▶ _Directions for this task_
Taking each line of the material in turn, count those with the string "agent" and answer with the count alone.

● ● ● ● ● ● ●

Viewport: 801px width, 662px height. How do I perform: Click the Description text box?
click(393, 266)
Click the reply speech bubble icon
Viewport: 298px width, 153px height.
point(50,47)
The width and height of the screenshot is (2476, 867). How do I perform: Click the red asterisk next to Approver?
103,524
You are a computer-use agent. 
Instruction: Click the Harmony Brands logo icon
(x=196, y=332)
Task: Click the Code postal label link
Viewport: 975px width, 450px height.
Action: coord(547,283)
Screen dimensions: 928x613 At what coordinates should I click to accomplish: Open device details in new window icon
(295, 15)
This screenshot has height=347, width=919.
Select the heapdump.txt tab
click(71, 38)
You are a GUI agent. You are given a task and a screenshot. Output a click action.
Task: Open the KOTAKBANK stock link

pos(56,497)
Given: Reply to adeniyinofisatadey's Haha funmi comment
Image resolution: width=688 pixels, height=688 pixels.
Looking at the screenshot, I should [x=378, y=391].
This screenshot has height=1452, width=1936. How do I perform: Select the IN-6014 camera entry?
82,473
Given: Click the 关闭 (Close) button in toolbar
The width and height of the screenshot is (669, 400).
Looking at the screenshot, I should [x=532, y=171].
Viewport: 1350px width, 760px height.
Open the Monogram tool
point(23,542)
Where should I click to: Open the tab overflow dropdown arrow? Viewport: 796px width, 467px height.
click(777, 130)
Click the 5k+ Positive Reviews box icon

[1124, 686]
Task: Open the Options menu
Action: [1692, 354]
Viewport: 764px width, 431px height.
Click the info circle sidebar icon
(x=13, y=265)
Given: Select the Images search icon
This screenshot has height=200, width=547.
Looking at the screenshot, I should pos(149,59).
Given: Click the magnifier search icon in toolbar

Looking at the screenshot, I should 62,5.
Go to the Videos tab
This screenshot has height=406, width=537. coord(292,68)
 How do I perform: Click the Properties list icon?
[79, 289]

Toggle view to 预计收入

● ● ● ● ● ● ●

▶ _Result of the exercise_
2